Visa program failures leave Afghan allies vulnerable

In April 2021, Marine Corps Maj. Tom Schueman sought support to remove his former interpreter Zainullah Zaki from Afghanistan before the impending U.S. withdrawal. While highlighting their story for the Washington Examiner, I learned of Zaki’s bravery working beside the 3rd Battalion 5th Marine Regiment in the volatile Sangin district and of Schueman’s five-year effort to help Zaki achieve a special immigrant visa. Though their story reached the New York Times, The Rachel Maddow Show, and the Senate, powerful people could not secure Zaki’s escape.
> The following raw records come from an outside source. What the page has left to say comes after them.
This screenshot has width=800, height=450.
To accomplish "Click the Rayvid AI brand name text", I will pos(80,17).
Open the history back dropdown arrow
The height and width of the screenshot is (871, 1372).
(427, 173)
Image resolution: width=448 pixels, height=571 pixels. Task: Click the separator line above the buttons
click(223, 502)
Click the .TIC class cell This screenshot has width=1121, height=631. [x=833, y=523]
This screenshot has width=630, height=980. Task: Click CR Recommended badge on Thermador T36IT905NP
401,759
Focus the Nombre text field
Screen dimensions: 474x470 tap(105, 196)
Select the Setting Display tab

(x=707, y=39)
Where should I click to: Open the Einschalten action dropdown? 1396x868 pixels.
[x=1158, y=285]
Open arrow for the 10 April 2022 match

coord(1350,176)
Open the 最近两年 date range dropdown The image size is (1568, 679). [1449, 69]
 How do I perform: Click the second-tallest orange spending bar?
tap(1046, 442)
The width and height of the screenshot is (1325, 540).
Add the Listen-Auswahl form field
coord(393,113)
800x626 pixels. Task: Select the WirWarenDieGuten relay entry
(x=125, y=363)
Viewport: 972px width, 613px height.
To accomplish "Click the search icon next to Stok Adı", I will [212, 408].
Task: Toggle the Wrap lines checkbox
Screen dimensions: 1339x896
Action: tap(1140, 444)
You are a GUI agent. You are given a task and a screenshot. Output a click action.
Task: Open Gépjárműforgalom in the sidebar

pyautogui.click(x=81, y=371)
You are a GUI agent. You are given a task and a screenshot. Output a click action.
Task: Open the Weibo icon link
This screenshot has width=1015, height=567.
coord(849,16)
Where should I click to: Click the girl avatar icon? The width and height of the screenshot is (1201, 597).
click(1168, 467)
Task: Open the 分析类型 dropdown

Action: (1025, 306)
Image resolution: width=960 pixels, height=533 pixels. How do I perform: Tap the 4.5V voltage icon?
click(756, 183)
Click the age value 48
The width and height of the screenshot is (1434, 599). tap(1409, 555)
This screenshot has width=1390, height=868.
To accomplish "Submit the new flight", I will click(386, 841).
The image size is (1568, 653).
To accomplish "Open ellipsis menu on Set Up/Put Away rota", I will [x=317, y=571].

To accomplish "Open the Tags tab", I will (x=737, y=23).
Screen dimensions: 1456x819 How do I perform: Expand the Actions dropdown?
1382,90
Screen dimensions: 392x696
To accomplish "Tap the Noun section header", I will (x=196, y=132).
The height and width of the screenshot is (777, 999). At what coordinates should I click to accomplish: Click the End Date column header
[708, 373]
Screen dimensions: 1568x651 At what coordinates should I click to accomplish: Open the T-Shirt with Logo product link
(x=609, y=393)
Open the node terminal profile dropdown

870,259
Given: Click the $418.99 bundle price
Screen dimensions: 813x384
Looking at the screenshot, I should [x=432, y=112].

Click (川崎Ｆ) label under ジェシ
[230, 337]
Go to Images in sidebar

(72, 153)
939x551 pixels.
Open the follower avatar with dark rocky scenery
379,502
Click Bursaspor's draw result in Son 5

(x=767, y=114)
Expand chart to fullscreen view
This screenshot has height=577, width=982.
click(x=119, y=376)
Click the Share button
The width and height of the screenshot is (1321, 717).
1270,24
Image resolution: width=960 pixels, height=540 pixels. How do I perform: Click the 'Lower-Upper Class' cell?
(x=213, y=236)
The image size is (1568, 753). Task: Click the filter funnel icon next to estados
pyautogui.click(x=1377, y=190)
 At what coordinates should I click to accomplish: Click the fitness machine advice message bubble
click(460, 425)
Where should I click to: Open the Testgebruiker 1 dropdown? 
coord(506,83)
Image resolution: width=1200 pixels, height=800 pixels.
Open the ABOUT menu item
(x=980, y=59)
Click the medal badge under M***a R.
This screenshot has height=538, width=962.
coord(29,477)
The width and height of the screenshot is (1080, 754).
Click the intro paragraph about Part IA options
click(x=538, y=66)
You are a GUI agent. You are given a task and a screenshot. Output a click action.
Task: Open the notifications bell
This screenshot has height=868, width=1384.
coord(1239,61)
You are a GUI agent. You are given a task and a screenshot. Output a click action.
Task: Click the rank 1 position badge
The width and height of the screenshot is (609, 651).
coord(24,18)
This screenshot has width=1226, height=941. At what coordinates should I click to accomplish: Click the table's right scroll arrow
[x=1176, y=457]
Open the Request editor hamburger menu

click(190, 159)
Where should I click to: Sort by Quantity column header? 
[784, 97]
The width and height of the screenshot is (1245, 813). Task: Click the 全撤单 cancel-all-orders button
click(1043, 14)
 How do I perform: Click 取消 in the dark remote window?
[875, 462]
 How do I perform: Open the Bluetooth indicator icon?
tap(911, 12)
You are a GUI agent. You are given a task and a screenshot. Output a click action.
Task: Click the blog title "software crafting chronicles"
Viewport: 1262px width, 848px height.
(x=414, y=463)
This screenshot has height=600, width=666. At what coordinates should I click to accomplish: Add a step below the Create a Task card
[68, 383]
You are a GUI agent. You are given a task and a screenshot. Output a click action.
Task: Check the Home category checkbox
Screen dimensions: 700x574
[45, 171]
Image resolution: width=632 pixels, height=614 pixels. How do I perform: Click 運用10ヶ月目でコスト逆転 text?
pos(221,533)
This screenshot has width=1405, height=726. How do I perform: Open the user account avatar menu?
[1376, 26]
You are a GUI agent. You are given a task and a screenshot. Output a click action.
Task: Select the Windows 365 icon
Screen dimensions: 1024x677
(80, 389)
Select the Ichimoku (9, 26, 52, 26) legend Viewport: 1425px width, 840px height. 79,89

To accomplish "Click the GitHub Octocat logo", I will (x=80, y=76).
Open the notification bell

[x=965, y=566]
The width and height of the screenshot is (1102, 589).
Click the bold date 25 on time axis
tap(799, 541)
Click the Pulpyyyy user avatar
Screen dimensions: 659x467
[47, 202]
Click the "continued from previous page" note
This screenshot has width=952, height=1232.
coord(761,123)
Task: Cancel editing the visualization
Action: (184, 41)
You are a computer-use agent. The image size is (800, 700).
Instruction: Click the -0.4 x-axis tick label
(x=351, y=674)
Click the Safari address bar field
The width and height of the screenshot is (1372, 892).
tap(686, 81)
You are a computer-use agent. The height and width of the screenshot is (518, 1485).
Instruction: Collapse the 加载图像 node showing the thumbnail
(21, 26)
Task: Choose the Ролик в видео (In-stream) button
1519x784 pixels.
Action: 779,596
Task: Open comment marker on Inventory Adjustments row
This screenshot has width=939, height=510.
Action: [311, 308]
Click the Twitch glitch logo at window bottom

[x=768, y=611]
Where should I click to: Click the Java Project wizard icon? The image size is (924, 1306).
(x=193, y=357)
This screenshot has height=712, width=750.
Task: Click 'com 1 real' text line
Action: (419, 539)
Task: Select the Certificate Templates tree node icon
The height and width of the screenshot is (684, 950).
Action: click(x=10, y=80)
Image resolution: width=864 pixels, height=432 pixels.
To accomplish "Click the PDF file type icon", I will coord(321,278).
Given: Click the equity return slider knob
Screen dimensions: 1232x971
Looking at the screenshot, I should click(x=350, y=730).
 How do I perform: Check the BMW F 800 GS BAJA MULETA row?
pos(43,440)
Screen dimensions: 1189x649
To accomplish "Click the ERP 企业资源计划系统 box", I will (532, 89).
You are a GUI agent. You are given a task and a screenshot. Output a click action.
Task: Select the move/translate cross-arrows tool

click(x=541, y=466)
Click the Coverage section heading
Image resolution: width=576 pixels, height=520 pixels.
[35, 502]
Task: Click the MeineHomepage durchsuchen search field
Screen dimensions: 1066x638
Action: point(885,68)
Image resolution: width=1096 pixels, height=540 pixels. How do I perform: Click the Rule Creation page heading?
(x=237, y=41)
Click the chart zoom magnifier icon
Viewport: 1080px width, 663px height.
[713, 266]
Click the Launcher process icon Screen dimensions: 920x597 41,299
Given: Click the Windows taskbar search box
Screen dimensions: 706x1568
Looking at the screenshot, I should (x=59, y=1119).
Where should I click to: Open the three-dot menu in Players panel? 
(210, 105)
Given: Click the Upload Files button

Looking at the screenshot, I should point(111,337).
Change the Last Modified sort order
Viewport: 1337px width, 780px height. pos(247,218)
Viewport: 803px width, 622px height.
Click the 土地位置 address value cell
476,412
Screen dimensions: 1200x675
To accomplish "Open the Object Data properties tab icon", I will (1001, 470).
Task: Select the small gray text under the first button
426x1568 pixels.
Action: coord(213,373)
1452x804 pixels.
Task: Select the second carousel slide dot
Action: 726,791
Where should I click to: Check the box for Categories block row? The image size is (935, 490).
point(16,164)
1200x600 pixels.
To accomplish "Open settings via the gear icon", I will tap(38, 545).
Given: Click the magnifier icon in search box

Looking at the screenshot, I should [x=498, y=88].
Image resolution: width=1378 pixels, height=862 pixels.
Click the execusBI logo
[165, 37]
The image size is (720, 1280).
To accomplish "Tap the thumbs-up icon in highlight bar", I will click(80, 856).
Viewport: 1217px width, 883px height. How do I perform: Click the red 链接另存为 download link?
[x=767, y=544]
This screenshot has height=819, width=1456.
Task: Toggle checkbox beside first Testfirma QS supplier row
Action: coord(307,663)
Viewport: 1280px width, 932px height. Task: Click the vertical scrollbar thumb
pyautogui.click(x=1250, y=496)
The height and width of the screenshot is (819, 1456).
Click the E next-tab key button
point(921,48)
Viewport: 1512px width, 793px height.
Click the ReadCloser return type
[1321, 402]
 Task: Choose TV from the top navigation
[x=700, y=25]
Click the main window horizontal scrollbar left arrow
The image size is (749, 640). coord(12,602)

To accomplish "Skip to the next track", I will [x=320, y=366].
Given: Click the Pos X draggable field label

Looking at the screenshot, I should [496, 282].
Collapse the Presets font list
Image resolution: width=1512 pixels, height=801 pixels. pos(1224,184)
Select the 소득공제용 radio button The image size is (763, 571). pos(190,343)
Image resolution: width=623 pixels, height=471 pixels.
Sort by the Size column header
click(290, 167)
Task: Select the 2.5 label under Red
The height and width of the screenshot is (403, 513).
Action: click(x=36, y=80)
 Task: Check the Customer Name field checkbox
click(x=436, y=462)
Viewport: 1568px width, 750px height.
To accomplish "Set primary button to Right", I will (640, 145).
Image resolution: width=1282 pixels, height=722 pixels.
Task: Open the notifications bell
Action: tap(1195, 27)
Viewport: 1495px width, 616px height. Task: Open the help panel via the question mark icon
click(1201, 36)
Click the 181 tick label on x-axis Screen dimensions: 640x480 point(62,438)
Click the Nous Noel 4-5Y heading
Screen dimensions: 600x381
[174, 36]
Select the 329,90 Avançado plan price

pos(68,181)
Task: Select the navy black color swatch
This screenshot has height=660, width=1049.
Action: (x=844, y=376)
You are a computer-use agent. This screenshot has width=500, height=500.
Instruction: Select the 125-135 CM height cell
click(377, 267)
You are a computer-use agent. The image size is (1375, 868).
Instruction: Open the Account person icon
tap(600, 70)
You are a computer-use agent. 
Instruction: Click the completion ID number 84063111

Rather, as the chaos of the withdrawal roiled, several of Schueman’s contacts finally guided Zaki and his family to safety at Hamid Karzai International Airport on Aug. 18, 2021.

With a Hollywood movie in the works and a book from HarperCollins releasing on Aug. 9, one thing remains conspicuously missing from Zaki’s story: his special immigrant visa.

Several weeks ago, Schueman told me that Zaki continues to await chief of mission approval for his SIV. According to his latest denial, the State Department contends that Zaki lacks proof of the one year of service required for eligibility. Schueman is adamant that “administratively, [Zaki] has everything that’s required.”

Zaki can demonstrate nine months of service in Sangin. He is struggling to document satisfactorily the work he performed for a total of about four years on multiple U.S. bases, which Schueman says were primarily utilized by special forces and intelligence personnel. One of Zaki’s former supervisors wrote a human resources letter attesting to supervising Zaki for almost two years. The State Department does not accept his letter, likely because it was not issued by a human resources department, and the contracting agency he works for did not directly employ Zaki.

Multiple congressional inquiries have produced no breakthroughs in Zaki’s case. While Zaki could remain in the United States by filing for asylum, Schueman is adamant that Zaki is “not here seeking asylum, he’s here to get the [SIV] he rates.”

Zaki’s case acquainted me with the data that demonstrate the SIV program’s failures. For the past year, hundreds of stranded SIV applicants have shown me the unquantifiable human anguish the program has created.

Acquiring letters of recommendation remains difficult. One applicant, who performed three years of construction work for the U.S., has spent seven years searching for a letter from his former supervisors. I recently corresponded with multiple subcontractors of L3Harris, who were denied chief of mission approval due to improperly formatted recommendation letters. When I wrote about their cases in June, L3Harris issued a statement assuring they were “proactively working” on a resolution. Because desperate subcontractors continued requesting my support, I followed up with L3Harris several weeks later. They replied with the same unspecific platitudes, offering no concrete support to increasingly hopeless applicants.

Devastation has also resulted from slow SIV processing at the State Department. One applicant who worked for the U.S. for over a decade applied for his SIV in 2018. He was living in hiding when the Taliban killed his father last November because he refused to give up his son.

Such horrific deaths will likely increase as SIV processing and evacuation continue sluggishly. Fawad, whose name has been changed for his protection, is a former logistics manager from the Hazara minority. The Taliban’s brutality forced his family to live in a tent for the last 11 months. He tells his young children they are on a camping vacation.

In April, a contact in the evacuation community connected Fawad and me with his former supervisor allowing Fawad to apply to the SIV program. While awaiting processing, he was forced out of the chicken farm where he was living. Fawad fears the Taliban will find and kill him before his SIV is processed. He has told his wife, who speaks no English, that I am one of three Americans she should contact in the event of his death.

Haunting photographs of the applicants’ sick, traumatized, and hungry children, and of their bruised bodies and cracked skulls, demonstrate their dire circumstances. It is a stain on the U.S. that the program meant to protect the men and women who supported our efforts in Afghanistan has instead become a source of suffering.